The fundamental tenet of the GwG is the “know your customer” (KYC) principle. Within this context, the GwG obliges a supervised financial intermediary:
- at the time of the commencement of business relationships
- to identify the contracting party on the basis of a
- conclusive document
The identification is intended on the one hand to enable the financial intermediary to assess whether the deployed assets are of legal or criminal origin, and on the other to lay a so-called “paper trail”).
The timescale components of the identification “at the time of the commencement of a business relationship” means that the identification must take place at the latest at the time of the signing of the agreement (in writing/orally or implicitly).
The GwG links its code of conduct obligations to the existence of a contractual relationship. For this reason, due diligence obligations pursuant to the GwG are established only within the context of the relationship between the financial intermediary and the contracting party!
The provisions of the FINMA Ordinance and the SRO regulations define conclusive documents as follows:
- In the case of natural persons, these are primarily deemed to be identification documents bearing a photo of the person in question and issued by a Swiss or non-domestic authority.
- In the case of legal entities, these are deemed to be approved identifications depending upon the particular legal form, primarily a commercial register extract or the articles of association or other foundation documents.
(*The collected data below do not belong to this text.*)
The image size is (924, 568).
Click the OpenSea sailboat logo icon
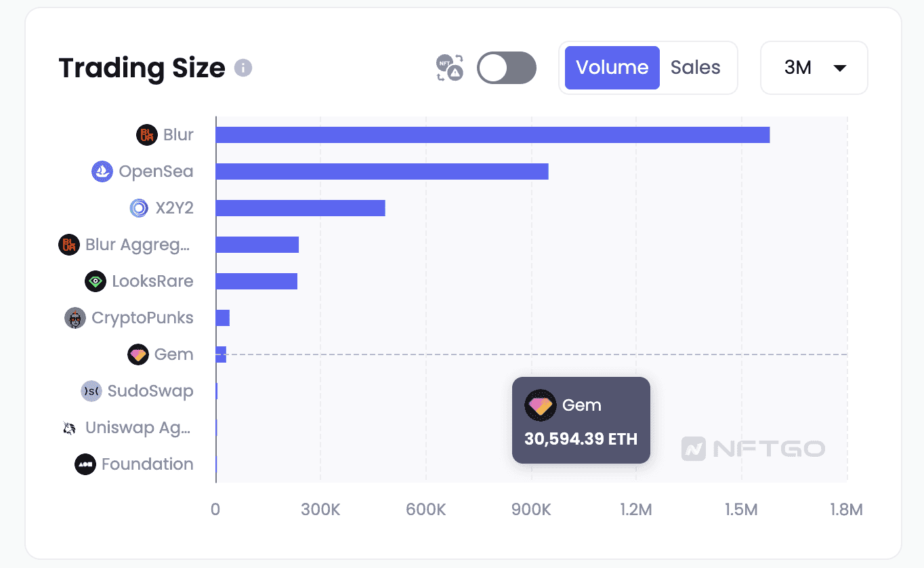pyautogui.click(x=102, y=171)
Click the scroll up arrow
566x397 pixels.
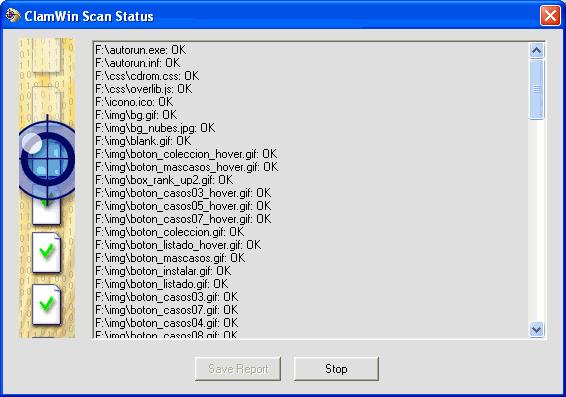click(x=536, y=51)
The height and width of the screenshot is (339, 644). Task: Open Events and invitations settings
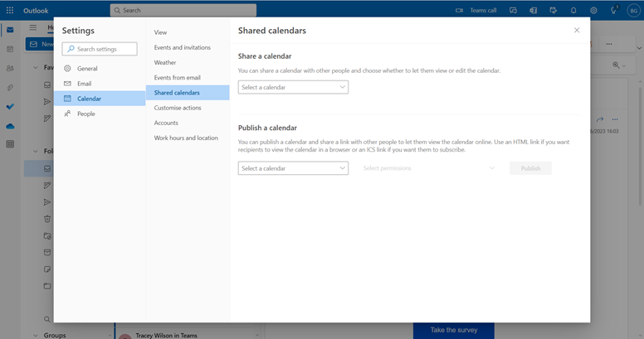182,47
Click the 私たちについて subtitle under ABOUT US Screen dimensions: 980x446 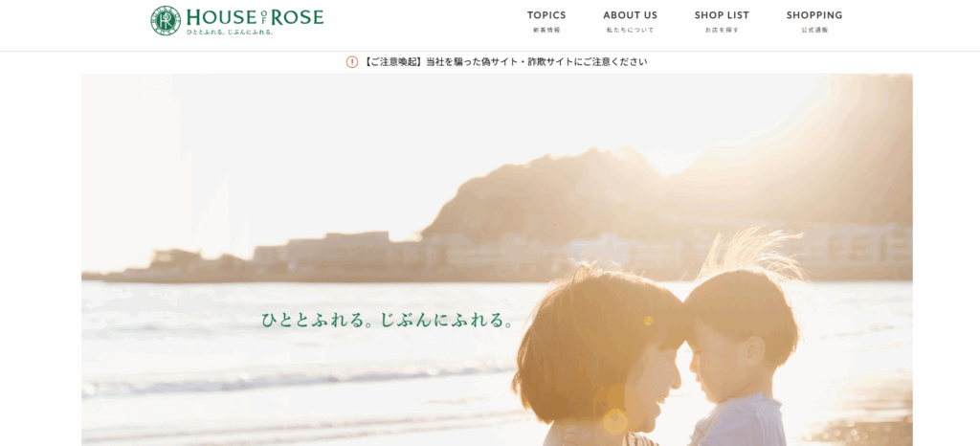630,31
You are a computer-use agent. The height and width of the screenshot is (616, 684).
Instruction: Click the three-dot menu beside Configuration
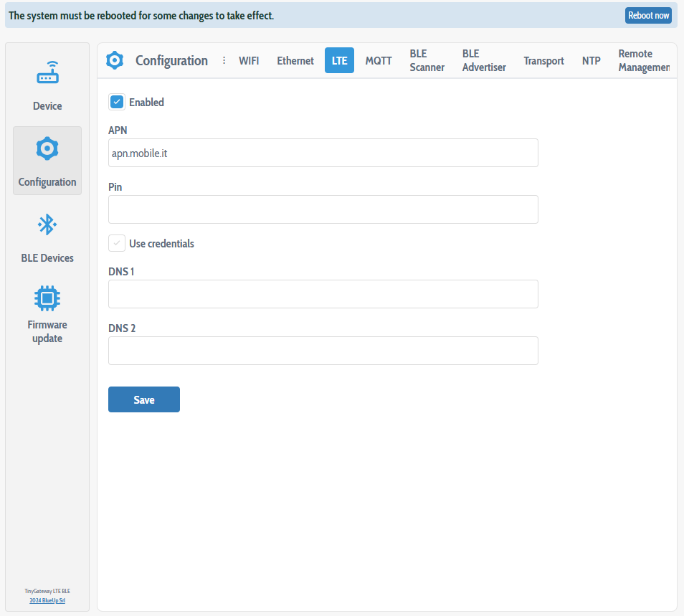(224, 61)

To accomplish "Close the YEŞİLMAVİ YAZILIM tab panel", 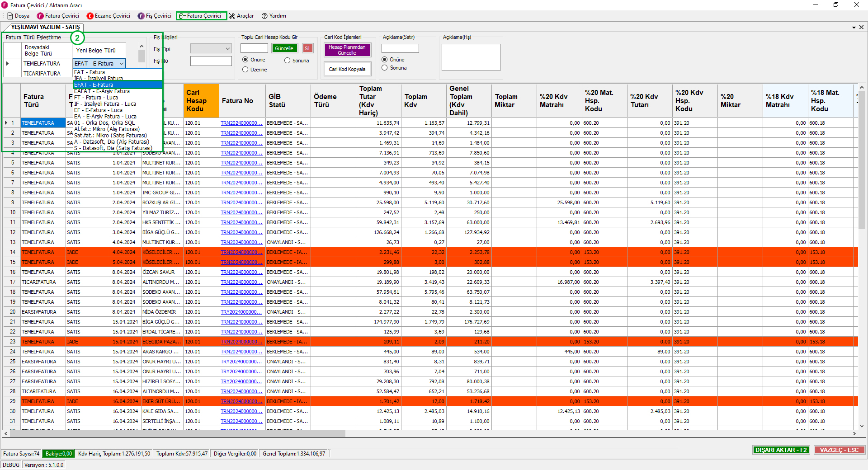I will click(861, 27).
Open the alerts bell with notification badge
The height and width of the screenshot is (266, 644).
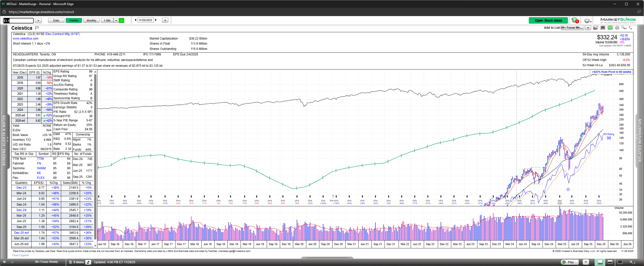coord(575,20)
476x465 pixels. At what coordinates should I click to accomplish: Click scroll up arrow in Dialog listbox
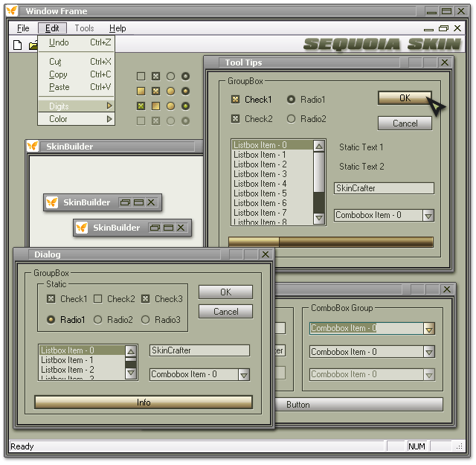click(x=131, y=352)
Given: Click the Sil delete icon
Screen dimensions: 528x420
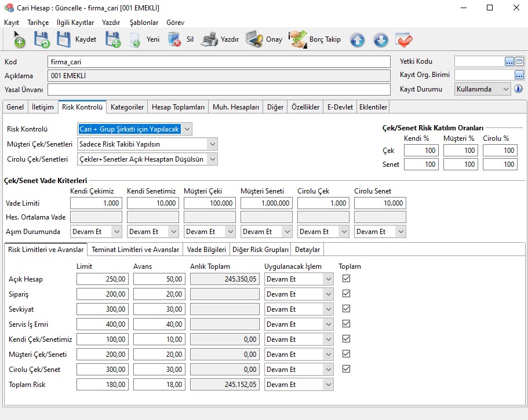Looking at the screenshot, I should (174, 39).
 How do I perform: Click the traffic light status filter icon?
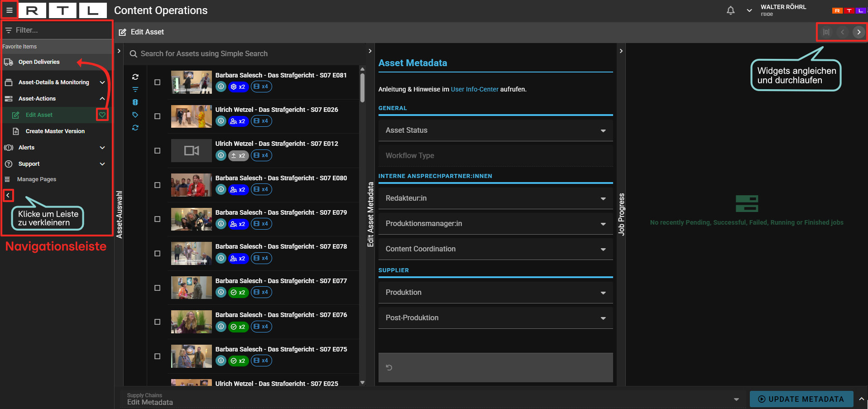[x=135, y=102]
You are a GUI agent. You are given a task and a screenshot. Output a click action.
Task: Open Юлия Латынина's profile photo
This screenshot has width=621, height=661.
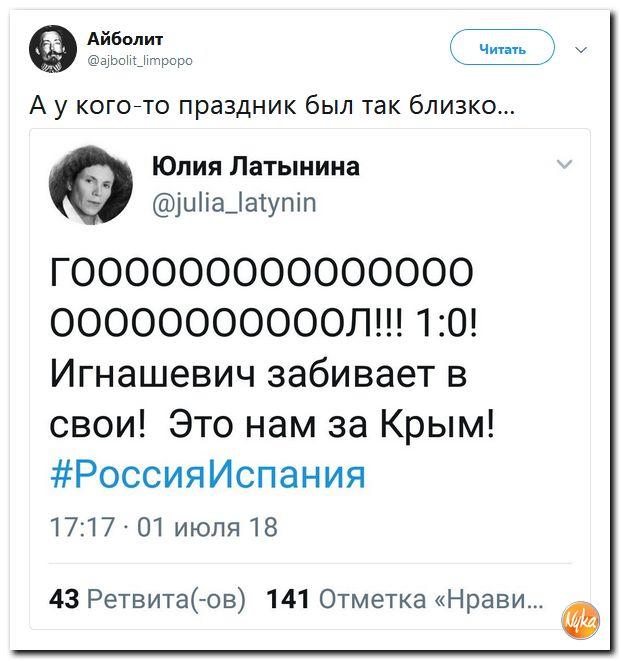89,181
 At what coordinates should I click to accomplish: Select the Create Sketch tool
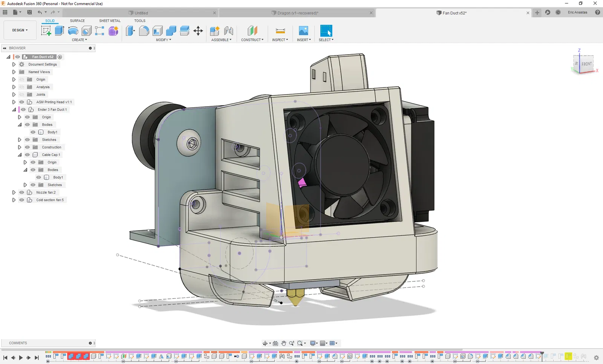pos(46,31)
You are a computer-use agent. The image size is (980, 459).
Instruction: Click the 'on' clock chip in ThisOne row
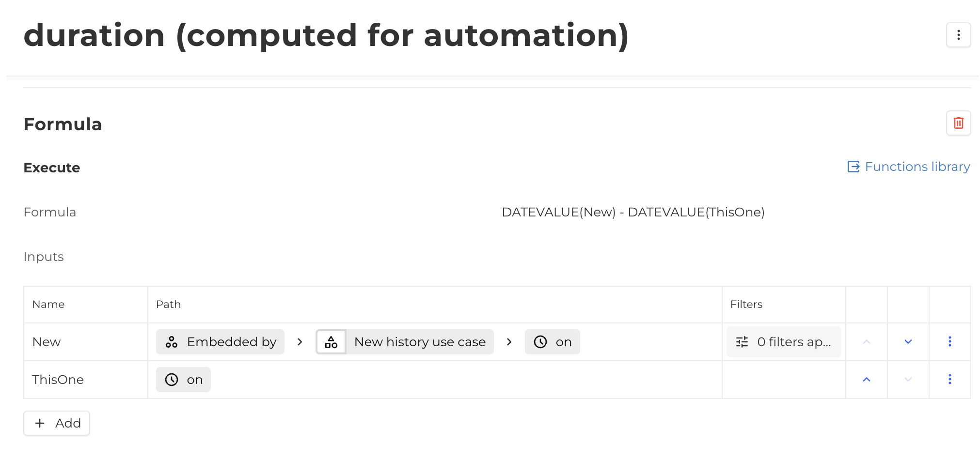pos(183,380)
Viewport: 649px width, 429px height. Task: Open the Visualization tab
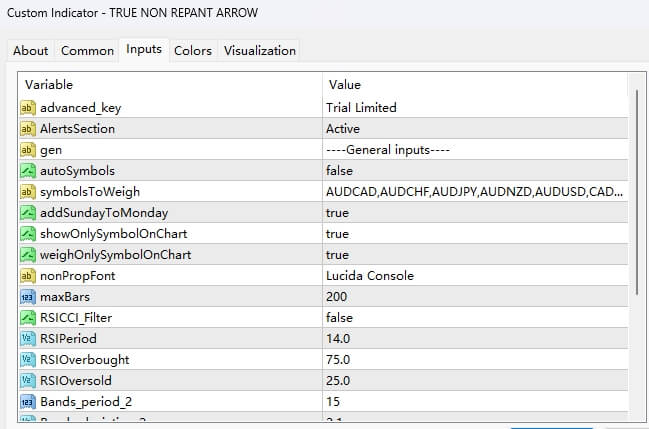pyautogui.click(x=259, y=51)
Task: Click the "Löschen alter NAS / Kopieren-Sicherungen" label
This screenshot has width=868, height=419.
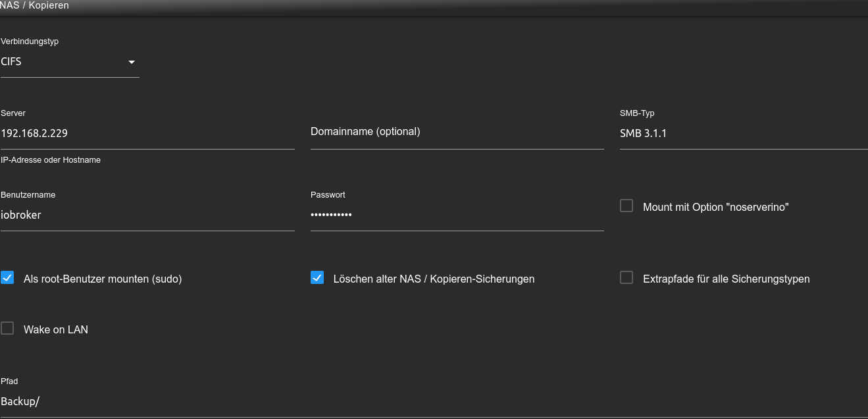Action: (x=434, y=279)
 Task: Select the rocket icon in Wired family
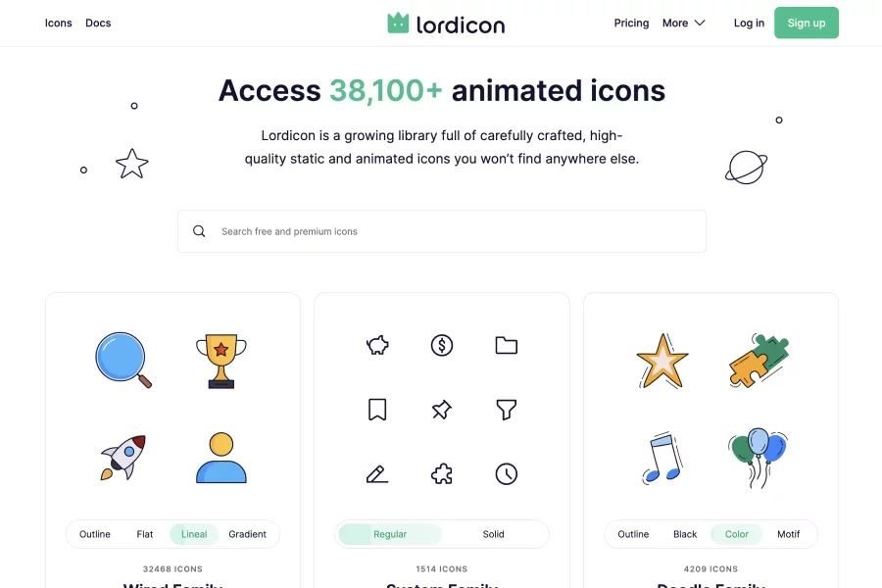point(123,458)
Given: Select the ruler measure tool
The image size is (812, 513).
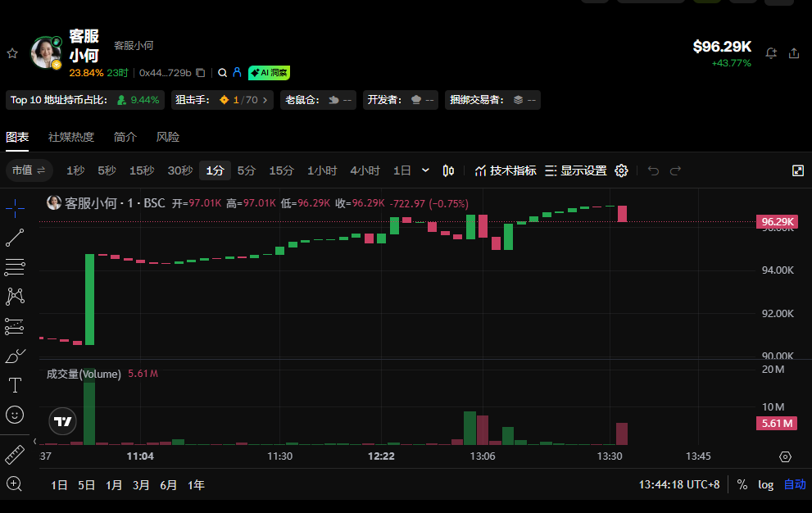Looking at the screenshot, I should pyautogui.click(x=15, y=454).
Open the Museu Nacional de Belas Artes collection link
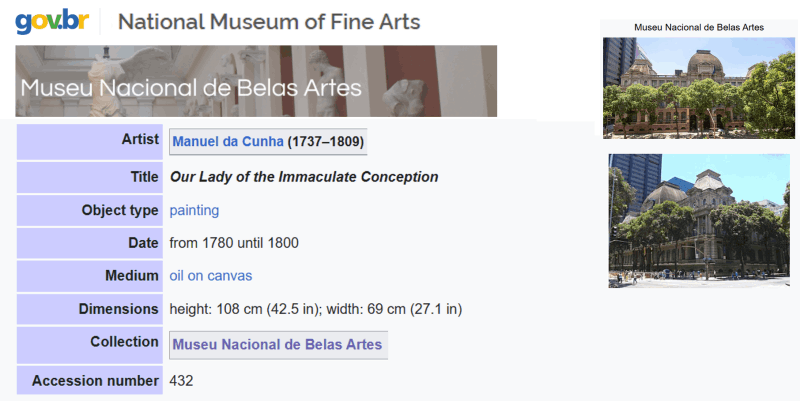Screen dimensions: 800x401 pyautogui.click(x=277, y=345)
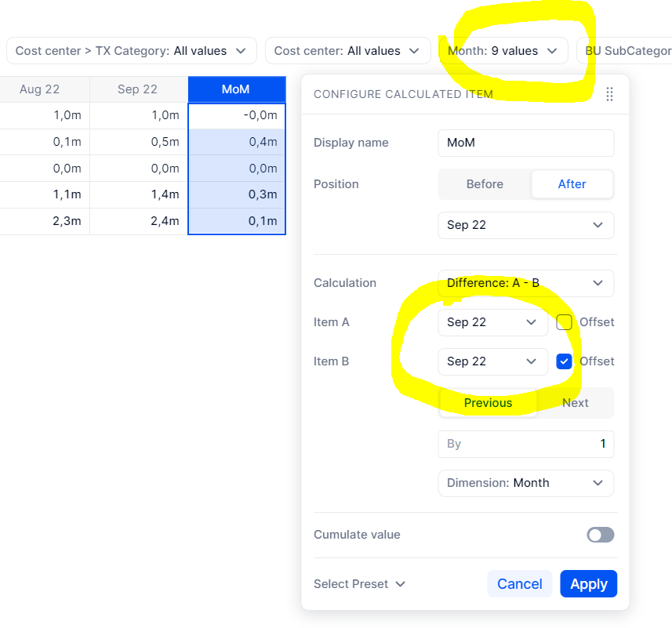672x628 pixels.
Task: Open the Calculation Difference A - B dropdown
Action: point(526,283)
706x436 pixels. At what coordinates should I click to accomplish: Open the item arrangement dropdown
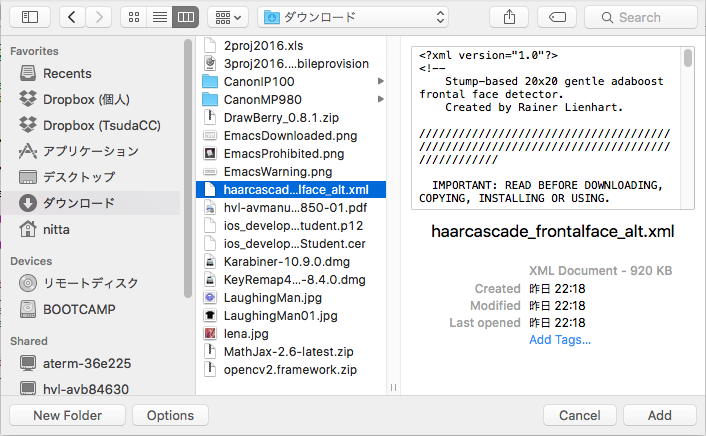pyautogui.click(x=228, y=17)
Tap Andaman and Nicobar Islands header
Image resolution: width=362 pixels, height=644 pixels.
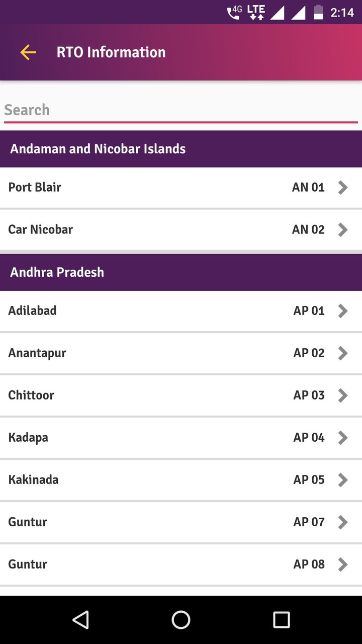(x=181, y=149)
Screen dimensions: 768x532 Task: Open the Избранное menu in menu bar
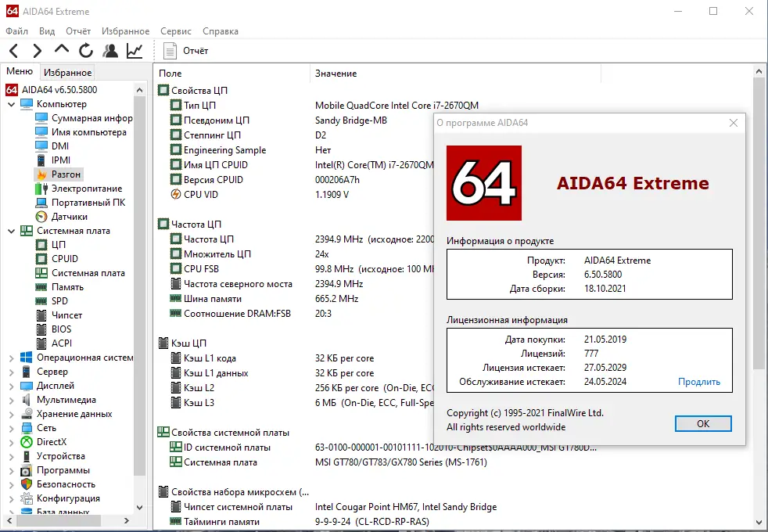125,31
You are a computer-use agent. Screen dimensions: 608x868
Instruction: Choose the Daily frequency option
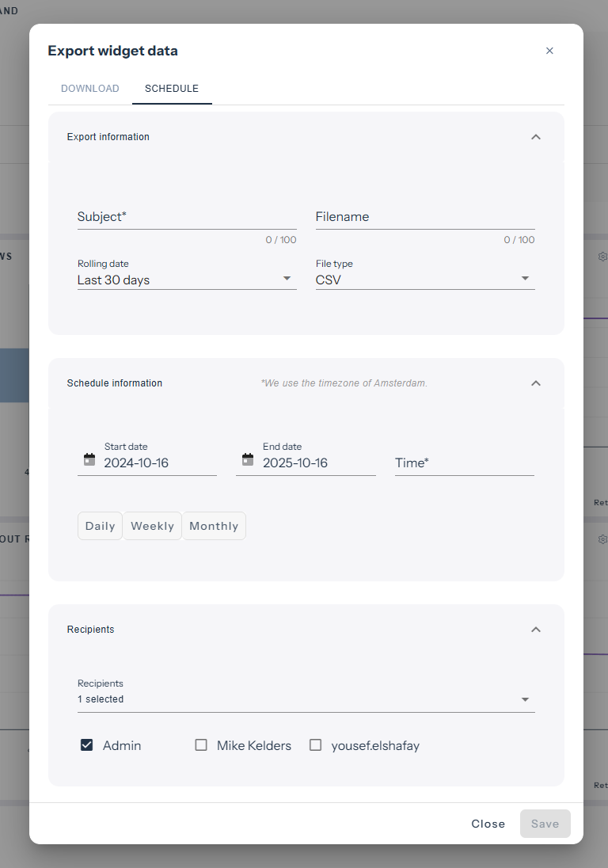101,526
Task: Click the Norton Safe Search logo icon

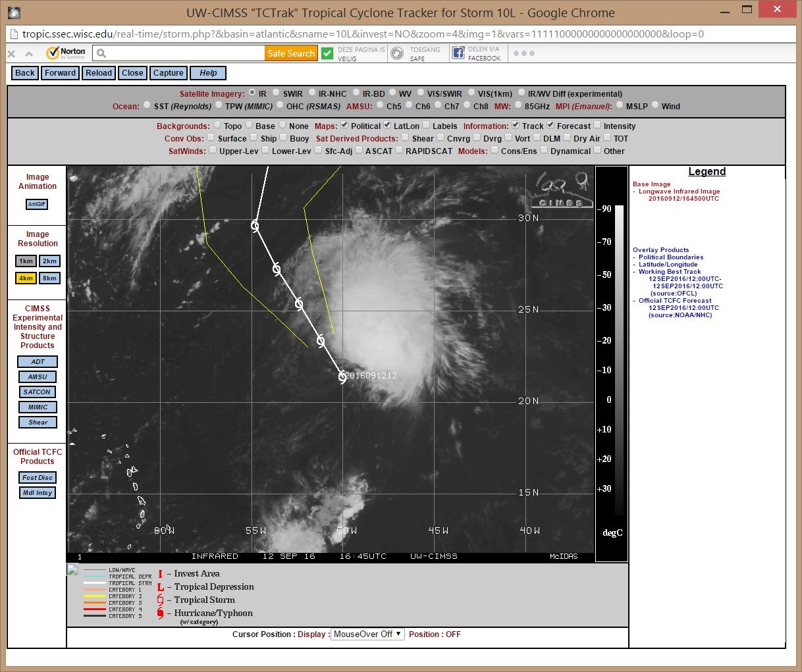Action: (66, 53)
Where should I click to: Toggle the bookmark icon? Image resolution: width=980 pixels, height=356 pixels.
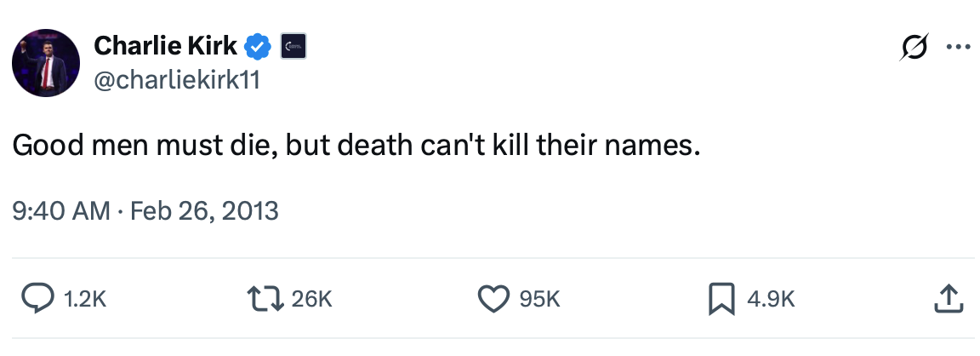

If the contracting party is a legal entity, then in addition:
- its authorisation provisions must be verified, and the
- identity of the persons who are commencing the business relationship in the name of the legal entity must be checked.
Exemptions from identification obligations
In general terms, the risk of money laundering is deemed minor in the case of small sums. Furthermore, a financial intermediary should not be subjected to disproportionately onerous identification obligations under such circumstances.
From this perspective, so-called “cash transactions” with a contracting party who has not already been identified shall be subject to identification only if one or more transactions which appear to be linked reach a substantial value (triggering threshold).
Cash transactions are transactions which are not settled via an existing bank account at a financial intermediary, and which do not result in any further relationship (i.e. business relationship) between the client and the financial intermediary.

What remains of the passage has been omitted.